• Last modified 2464 days ago (July 26, 2012)


Marion near urging limits on water use

News editor

With sustained drought, water at Marion Reservoir is almost low enough to begin implementing water conservation, Marion City Administrator Doug Kjellin told Marion Chamber of Commerce on Friday.

When the reservoir level drops below 85 percent of conservation pool, the city enters a “water watch.” On Monday the water level was 86.6 percent. It drops about 1 percent each week of drought, Kjellin said.

During a water watch, the city reminds residents to conserve water. Limitations are voluntary.

Restrictions become mandatory at more severe levels. A water warning is issued when the reservoir level falls below 70 percent of conservation pool. The goal of a warning is to reduce peak demand by 20 percent and overall consumption by 10 percent.

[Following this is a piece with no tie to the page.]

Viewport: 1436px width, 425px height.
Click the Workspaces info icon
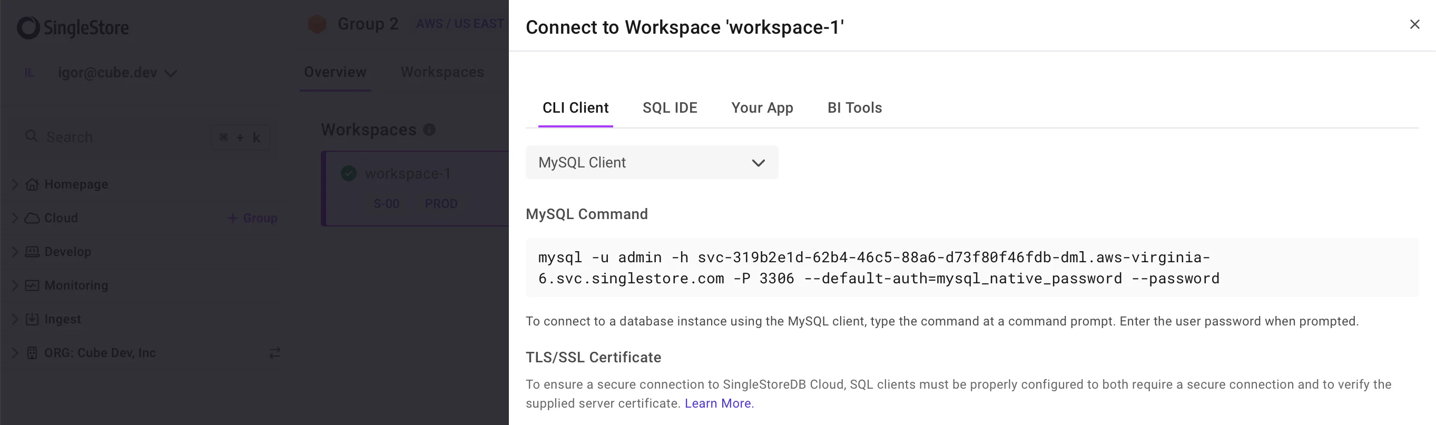(429, 130)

During a water warning, the city curtails operation of city fountains, watering of city foliage, and washing of city vehicles. Residents may water lawns every other day — odd-numbered addresses on odd-numbered days and even-numbered addresses on even-numbered days.

Lawn watering and car washing is prohibited between 10 a.m. and 9 p.m. and golf courses may water only tees and greens and must wait until after sunset. Swimming pools may be refilled only once a week after sunset, and outdoor watering is restricted to hand-held hoses or buckets only.

The city may impose surcharges for water used in excess of winter use, but such provisions aren’t automatic.

If the reservoir level falls below 50 percent of conservation pool, the city issues a water emergency. The goal is to reduce peak demand by 30 percent and overall consumption by 20 percent.

During an emergency all outdoor water use is banned.

A chamber member asked how the city would enforce such a ban. Kjellin said that if someone was seen using water outdoors, a notice would be left at their house warning them to stop.

If the resident ignored the notice and continued using water outdoors, the city would disconnect the residence’s water. The resident would have to pay a reconnection fee, which increases for each violation of the ban.

The regulations are specified in a city ordinance, Kjellin said. The ordinance was approved in 1998, and the conservation plan was updated in June. On Monday city employees couldn’t remember any situations when the city declared a water warning or emergency.